All identities that are used by the application are identified and the resources accessed by each identity are known.

Administration interfaces are secured (strong authentication and authorization is used).

Remote administration channels are secured.

Configuration stores are secured.

Configuration secrets are not held in plain text in configuration files.

Administrator privileges are separated based on roles (for example, site content developer or system administrator).

Least-privileged process accounts and service accounts are used.

Secrets are not stored unless necessary. (Alternate methods have been explored at design time.)

Secrets are not stored in code.

Database connections, passwords, keys, or other secrets are not stored in plain text.

The design identifies the methodology to store secrets securely. (Appropriate algorithms and key sizes are used for encryption. It is preferable that DPAPI is used to store configuration data to avoid key management.)

Sensitive data is not logged in clear text by the application.

The design identifies protection mechanisms for sensitive data that is sent over the network.

Sensitive data is not stored in persistent cookies.

Sensitive data is not transmitted with the GET protocol.

SSL is used to protect authentication cookies.

The contents of authentication cookies are encrypted.

Session lifetime is limited.

Session state is protected from unauthorized access.

Session identifiers are not passed in query strings.

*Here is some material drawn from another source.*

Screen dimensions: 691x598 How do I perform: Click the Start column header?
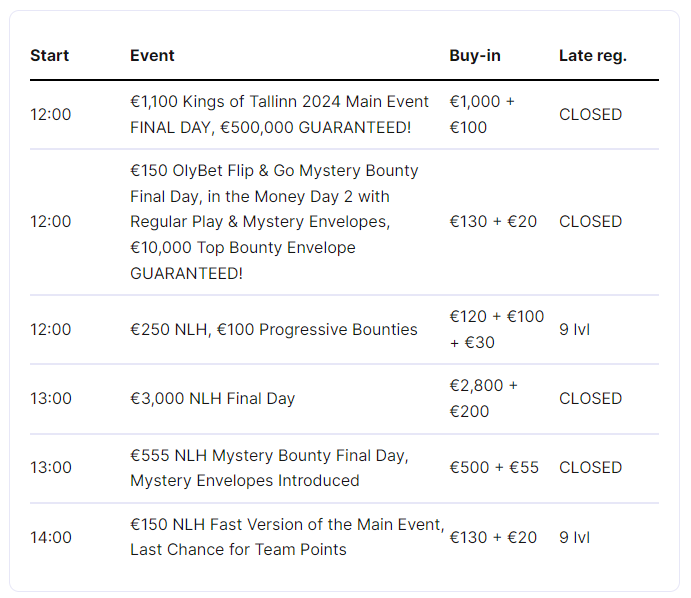click(49, 56)
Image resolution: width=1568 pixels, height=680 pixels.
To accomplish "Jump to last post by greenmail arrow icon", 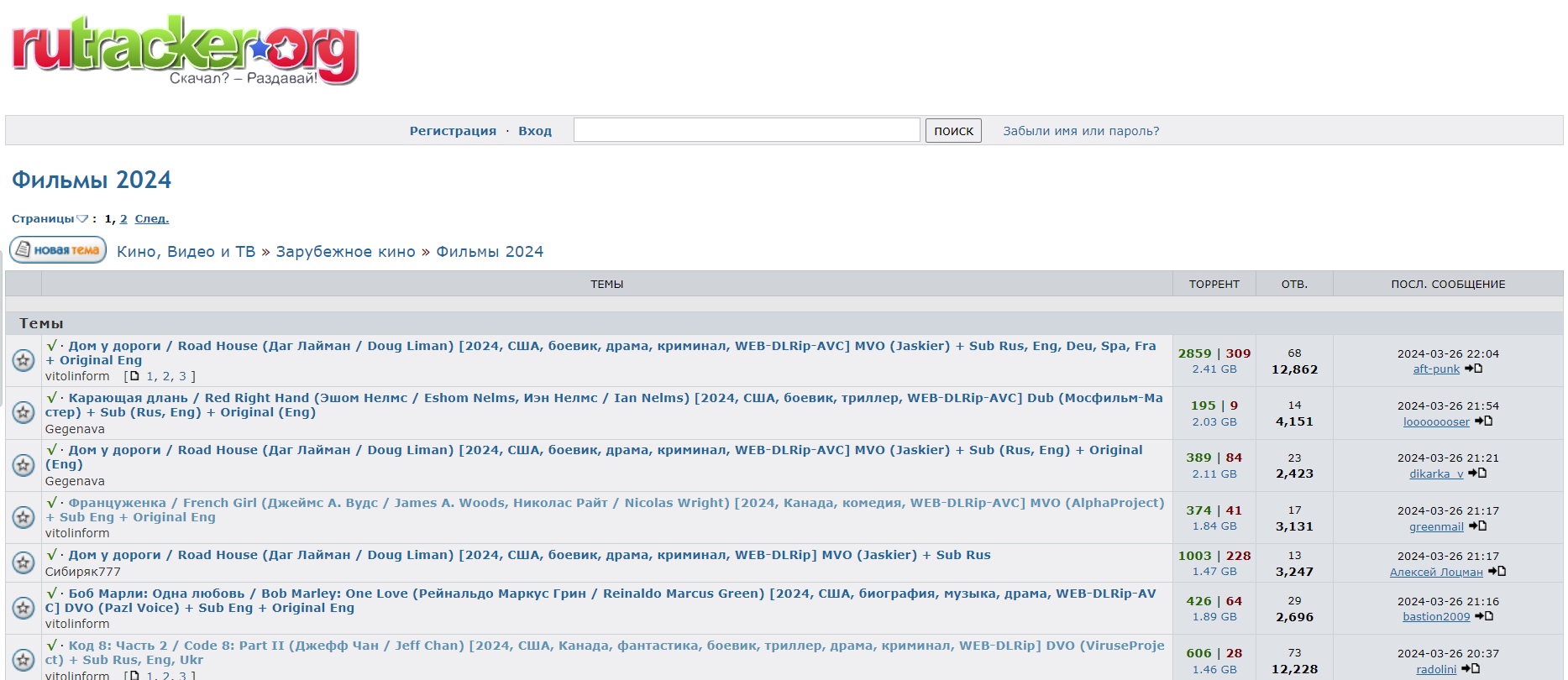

Platform-level cryptography is used and it has no custom implementations .

The design identifies the correct cryptographic algorithm (and key size ) for the application's data encryption requirements.

The methodology to secure the encryption keys is identified.

The design identifies the key recycle policy for the application.

Encryption keys are secured.

DPAPI is used where possible to avoid key management issues.

Keys are periodically recycled.

All input parameters are validated (including form fields, query strings, cookies, and HTTP headers).

Cookies with sensitive data are encrypted.

Sensitive data is not passed in query strings or form fields.

HTTP header information is not relied on to make security decisions.

View state is protected using MACs.

The design outlines a standardized approach to structured exception handling across the application.

Application exception handling minimizes the information disclosure in case of an exception.

The design identifies generic error messages that are returned to the client.

Application errors are logged to the error log.

Private data (for example, passwords) is not logged.

The design identifies the level of auditing and logging necessary for the application and identifies the key parameters to be logged and audited .

The design considers how to flow caller identity across multiple tiers (at the operating system or application level) for auditing.

The design identifies the storage, security, and analysis of the application log files.